I know people fall in love all the time, but it’s often such a subtle thing… I don’t think most people allow themselves to feel it so much that their love becomes a light for the people around them.
But you, YOU – I could have basked for days on the warmth and light radiating from you.
Your interlaced fingers making a declaration over the table. Your dazzling gaze wondering: “how lucky are we to have found each other?”
And maybe you were indeed aware of your fortune, because you were not that young…
You were old enough to have had many experiences of heartbreak and disappointment, and to recognise what a miracle your connection was.
Maybe I should have been sad that this was not happening to me, that I was not the one being treasured like you were – but if I’m completely honest, at that moment I didn’t feel myself as someone completely apart from you.
I have felt it before: witnessing someone else’s love can wrap you and warm you, and cuddle and carry you as if it were you who were receiving that love – but only if you allow yourself to feel it.
But my story has not ended, because I was lucky twice.
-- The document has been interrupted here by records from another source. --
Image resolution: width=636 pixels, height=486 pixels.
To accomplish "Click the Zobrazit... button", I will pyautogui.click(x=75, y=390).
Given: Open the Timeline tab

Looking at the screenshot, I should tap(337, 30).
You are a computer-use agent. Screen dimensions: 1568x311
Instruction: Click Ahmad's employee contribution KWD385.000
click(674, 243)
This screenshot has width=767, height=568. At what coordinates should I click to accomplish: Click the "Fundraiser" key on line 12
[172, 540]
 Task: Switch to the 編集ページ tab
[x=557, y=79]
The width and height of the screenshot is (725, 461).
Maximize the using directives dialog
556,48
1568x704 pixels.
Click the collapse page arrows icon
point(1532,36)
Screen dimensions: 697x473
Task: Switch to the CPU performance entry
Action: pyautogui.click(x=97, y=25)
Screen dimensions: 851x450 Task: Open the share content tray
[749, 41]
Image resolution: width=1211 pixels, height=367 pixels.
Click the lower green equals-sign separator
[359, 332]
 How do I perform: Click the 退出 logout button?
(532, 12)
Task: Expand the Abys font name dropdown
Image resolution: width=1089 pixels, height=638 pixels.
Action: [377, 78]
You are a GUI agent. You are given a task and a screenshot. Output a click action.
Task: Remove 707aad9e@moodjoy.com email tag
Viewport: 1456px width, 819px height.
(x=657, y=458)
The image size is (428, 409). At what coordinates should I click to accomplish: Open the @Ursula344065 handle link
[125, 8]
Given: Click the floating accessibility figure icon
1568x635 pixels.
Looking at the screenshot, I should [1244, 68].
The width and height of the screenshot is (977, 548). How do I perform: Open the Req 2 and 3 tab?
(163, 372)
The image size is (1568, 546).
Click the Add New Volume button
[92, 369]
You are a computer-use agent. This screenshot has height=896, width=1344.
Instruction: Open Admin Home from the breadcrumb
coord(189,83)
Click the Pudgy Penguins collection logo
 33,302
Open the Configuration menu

When you left, I was able to see your reflection walking away on the shop window.
I saw you stop and face each other (maybe to say something, maybe to drink each other in), and finally lean in for a long kiss.
It was the moment that makes you hold your breath in the movies… You kissed and the world rushed around you, completely unaware of the magic happening in front of their eyes. And you, in your happy little bubble, completely oblivious to the world and its noise.
Is it possible to get drunk on other people’s love?
For the rest of my day, I walked around the city like under a spell…
And I wondered: what would happen to all our relationships if love was easy to spot? What would happen if we slowed down enough to notice it around us?
I believe witnessing more love would change the world in profound ways.
Thank you, dear queer couple, for reminding me to pay more attention.